The fable was included by Babrius in his collection. Later, Pseudo-Plutarch told the story of King Scilurus of Scythia and his 80 sons. It has also been told about other barbarian kings or nomad khans by other authors, such as the Bulgar Khan Kubrat and Svatopluk. The story also travelled eastwards. It may appear in mediaeval Turkic manuscript fragments and on a Sogdian mural. Having entered Central Asian folklore, the story was also told of Alan Gua, an ancestor of Genghis Khan. Through textual transmission from the continent or by way of Jesuit missionaries, the story also found its way to Japan where the daimyo Mōri Motonari takes the role of the old man.

==Later history and interpretations==
The moral drawn from the fable by Babrius was that "Brotherly love is the greatest good in life and often lifts the humble higher". In his emblem book Hecatomgraphie (1540), Gilles Corrozet reflected on it that if there can be friendship among strangers, it is even more of a necessity among family members. When the Neo-Latin poet Hieronymus Osius included the fable in his 1564 collection, he added consideration of the effects of disunion: "Just as concord supplies potency in human affairs, so a quarrelsome life deprives people of their strength." The French fabulist La Fontaine also stressed this aspect.
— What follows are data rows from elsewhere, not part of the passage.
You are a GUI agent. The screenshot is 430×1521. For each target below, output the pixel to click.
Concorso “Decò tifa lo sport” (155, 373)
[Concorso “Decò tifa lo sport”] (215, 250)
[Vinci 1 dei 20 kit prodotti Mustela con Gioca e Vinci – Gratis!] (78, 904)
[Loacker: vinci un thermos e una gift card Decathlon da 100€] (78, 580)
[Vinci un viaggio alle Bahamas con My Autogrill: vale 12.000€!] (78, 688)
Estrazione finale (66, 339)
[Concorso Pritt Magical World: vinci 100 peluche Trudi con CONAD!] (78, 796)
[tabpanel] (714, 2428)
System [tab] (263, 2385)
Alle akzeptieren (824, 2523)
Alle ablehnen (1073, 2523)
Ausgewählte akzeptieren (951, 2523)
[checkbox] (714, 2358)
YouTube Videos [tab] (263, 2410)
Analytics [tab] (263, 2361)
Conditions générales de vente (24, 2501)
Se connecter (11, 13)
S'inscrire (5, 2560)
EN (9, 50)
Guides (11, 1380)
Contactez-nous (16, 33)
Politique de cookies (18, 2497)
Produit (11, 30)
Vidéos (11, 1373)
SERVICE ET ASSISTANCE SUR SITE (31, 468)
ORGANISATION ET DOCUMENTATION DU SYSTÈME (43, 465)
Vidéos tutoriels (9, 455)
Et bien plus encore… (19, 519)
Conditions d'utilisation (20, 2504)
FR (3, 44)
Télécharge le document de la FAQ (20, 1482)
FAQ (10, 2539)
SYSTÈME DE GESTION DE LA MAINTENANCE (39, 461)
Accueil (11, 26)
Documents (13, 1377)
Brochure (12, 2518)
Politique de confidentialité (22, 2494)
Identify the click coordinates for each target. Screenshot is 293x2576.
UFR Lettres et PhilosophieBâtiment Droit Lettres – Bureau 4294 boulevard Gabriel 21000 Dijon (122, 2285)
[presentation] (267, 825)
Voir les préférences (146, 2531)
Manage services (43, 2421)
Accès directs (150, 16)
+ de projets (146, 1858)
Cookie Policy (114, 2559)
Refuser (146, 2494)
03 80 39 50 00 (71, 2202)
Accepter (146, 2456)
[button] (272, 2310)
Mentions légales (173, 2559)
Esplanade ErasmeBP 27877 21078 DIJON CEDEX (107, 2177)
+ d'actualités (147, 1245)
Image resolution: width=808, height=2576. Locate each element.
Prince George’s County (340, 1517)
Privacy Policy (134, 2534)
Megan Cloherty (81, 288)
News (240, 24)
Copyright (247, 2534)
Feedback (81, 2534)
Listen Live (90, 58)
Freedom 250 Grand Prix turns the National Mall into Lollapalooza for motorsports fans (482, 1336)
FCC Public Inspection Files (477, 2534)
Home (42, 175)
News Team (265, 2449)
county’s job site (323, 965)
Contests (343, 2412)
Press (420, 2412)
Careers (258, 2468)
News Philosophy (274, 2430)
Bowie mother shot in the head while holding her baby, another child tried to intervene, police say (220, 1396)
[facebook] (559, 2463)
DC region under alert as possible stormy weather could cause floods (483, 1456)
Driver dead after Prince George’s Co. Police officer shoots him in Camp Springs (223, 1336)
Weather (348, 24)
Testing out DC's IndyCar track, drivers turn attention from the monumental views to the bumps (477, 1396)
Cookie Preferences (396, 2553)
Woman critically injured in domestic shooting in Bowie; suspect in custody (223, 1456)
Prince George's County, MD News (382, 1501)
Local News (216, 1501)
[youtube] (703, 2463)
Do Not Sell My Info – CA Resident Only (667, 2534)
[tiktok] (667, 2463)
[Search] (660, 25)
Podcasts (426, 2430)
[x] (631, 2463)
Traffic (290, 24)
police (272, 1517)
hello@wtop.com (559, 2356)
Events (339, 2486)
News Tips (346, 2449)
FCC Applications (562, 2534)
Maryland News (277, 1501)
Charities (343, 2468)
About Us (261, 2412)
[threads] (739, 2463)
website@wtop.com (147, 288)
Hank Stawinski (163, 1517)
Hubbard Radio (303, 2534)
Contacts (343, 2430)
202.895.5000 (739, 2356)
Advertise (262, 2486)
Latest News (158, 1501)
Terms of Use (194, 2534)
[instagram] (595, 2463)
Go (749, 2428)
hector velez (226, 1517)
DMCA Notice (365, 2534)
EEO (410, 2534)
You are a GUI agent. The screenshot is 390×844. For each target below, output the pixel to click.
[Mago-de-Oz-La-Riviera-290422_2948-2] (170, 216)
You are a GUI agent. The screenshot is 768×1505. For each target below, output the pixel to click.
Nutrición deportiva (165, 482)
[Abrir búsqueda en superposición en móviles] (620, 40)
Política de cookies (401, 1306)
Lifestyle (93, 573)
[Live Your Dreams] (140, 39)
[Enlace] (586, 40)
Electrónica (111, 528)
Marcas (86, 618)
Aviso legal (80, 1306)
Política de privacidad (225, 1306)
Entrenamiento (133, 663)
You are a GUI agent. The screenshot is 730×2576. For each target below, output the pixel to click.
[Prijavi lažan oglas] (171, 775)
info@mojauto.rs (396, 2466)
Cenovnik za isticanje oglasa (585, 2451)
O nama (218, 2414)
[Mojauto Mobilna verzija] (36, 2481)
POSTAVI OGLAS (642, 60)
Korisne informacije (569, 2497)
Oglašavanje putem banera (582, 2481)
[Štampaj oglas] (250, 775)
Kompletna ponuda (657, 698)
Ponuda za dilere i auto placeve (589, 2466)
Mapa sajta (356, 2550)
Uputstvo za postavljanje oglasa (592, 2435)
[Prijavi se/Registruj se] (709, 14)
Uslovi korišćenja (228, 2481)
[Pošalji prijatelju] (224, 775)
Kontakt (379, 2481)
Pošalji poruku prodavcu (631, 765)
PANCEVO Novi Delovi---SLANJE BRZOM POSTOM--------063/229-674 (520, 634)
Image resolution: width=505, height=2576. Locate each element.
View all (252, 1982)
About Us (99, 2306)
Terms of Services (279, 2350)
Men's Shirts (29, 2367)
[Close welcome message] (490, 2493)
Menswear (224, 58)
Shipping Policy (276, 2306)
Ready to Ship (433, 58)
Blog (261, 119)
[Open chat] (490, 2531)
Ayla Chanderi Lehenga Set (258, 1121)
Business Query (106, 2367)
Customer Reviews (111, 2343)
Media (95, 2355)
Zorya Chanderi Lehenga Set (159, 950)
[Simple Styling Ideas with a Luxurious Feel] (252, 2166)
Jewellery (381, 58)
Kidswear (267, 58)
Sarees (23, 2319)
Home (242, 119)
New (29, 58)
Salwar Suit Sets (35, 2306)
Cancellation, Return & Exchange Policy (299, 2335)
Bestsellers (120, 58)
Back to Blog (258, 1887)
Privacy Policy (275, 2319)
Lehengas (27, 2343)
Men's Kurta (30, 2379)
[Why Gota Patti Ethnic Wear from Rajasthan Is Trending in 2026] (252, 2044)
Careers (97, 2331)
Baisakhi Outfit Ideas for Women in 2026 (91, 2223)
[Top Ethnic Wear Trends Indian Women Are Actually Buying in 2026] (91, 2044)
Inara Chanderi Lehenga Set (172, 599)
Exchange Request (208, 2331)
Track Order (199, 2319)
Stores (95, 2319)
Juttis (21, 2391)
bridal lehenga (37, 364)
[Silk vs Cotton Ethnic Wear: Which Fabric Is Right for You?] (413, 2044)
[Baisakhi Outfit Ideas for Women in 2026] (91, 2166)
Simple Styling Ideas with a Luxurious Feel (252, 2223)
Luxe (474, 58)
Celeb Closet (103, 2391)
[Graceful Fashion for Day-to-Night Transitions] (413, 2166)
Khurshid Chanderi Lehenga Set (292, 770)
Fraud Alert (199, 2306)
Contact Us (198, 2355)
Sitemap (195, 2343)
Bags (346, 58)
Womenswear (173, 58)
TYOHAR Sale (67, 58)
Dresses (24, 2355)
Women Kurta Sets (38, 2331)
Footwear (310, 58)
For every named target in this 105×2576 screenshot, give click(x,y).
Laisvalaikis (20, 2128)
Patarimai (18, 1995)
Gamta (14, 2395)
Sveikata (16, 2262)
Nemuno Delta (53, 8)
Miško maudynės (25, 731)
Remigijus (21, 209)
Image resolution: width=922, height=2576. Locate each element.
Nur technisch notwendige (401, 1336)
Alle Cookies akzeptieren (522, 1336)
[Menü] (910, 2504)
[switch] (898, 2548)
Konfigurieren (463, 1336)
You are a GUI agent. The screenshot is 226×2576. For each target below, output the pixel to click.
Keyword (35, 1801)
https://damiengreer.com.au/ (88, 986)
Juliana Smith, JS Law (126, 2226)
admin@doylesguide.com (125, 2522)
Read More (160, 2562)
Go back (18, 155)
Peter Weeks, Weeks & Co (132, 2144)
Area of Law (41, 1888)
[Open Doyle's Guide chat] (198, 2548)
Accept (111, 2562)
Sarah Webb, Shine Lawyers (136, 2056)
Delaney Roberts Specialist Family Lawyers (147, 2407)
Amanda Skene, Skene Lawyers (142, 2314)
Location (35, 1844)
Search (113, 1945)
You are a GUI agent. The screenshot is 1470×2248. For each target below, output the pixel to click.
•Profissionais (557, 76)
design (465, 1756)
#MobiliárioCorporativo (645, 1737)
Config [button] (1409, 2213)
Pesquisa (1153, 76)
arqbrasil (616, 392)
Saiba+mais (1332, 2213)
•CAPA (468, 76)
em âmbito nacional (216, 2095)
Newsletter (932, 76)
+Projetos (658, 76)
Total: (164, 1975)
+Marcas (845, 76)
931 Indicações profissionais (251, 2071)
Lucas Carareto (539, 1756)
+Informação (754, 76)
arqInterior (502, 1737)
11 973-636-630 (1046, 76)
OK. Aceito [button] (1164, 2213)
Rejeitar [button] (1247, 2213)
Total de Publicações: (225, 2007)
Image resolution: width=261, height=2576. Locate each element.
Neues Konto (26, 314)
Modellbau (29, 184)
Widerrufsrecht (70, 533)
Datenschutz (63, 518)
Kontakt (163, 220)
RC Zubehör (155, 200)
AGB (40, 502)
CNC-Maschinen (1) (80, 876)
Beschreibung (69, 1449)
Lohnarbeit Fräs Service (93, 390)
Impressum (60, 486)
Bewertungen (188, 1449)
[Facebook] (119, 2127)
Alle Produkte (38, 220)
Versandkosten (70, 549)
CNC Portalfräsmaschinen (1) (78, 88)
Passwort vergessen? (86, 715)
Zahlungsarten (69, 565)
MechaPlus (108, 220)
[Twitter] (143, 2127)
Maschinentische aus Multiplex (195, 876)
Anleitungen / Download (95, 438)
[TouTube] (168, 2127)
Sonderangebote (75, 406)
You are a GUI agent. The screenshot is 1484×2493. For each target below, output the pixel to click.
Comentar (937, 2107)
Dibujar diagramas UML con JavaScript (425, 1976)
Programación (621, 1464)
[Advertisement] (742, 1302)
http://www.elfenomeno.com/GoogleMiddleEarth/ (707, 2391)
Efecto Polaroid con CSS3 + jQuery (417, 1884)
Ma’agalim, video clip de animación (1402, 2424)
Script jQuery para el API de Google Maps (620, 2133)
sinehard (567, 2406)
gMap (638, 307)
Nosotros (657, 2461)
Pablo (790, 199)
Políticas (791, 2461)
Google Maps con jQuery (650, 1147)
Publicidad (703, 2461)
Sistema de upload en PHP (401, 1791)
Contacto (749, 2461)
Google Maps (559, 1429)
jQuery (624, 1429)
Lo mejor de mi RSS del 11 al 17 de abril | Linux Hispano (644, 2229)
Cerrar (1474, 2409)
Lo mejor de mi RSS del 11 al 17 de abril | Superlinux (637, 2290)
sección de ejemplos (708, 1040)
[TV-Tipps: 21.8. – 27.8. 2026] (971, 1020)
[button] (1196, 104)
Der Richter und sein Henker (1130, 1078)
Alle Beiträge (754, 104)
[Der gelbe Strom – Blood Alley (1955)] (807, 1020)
In this version, the sons had not started quarreling when their father gave them his lesson, but descended into litigiousness over his estate following his death.

That the lesson of the fable could be applied to statecraft as well as personal affairs had earlier been realised by Pseudo-Plutarch and those others who told the story of ancient rulers. In more modern times, Pieter de la Court commented on its applicability to the Dutch Republic in his retelling of the story in Sinryke Fabulen (Amsterdam, 1685) as "A farmer and his seven quarrelsome sons". The story is prefaced with the proverb Eendragt maakt magt, een twist verkwist (Unity makes strength, strife wastes). The first part of this was eventually to be taken as national motto by a number of states in a variety of languages without necessarily referring to the fable. It was also associated with the fasces of the Roman republic, which consists of a bundle of rods, sometimes (but not always) enclosing an axe, symbolising the state's power to rule. However, the moral "Strength lies in union" was certainly given to the fable in, among others, Edward Garrett's new edition of Aesop's fables in the 19th century. It was also the perception of Alexander Sumarokov, whose variant of the fable explains the weakness of the Russian lands and domination by Tatars in the past as due to their division among numerous princes.

The political motto "Unity is strength" was definitely associated with the fable by the various trade union organisations that adopted it. A depiction of a man kneeling over a bundle of sticks on the ground was used, often accompanied by the motto on, for example, the badge of the Nottinghamshire Miners Association, on a Durham trade union banner, and on a trade token of the Worcestershire Co-operative Society. Some of these show a man crouched with one knee on a bundle of sticks, straining to break them, in a pose that appears related to John Tenniel's picture of the scene in the edition of Aesop's fables that he illustrated. The fable was also referred to by American trade union organisations in the 20th century, and it was among those chosen in 1970 by the activist Jacob Lawrence for illustration in gouaches which draw out the story's moral truth.

Earlier the fable was retold in a long poem that made no reference to Aesop but was represented as happening in England. This first appeared as a 1795 illustrated broadsheet published in London and Bath with the title "The old man, his children, and the bundle of sticks". There "A good old man, no matter where, Whether in York or Lancashire," gives the lesson on his deathbed and the poem concludes with a Christian reflection. Over the following decades of the 19th century, it also appeared as a cheaply printed chapbook and in book-length collections of moralising works.

Yakov Perelman had analyzed the story from a physical viewpoint in his book Mechanics for Entertainment. According to his calculations, in the case of seven sticks, the bundle is approximately 80 times as hard to break as each individual rod.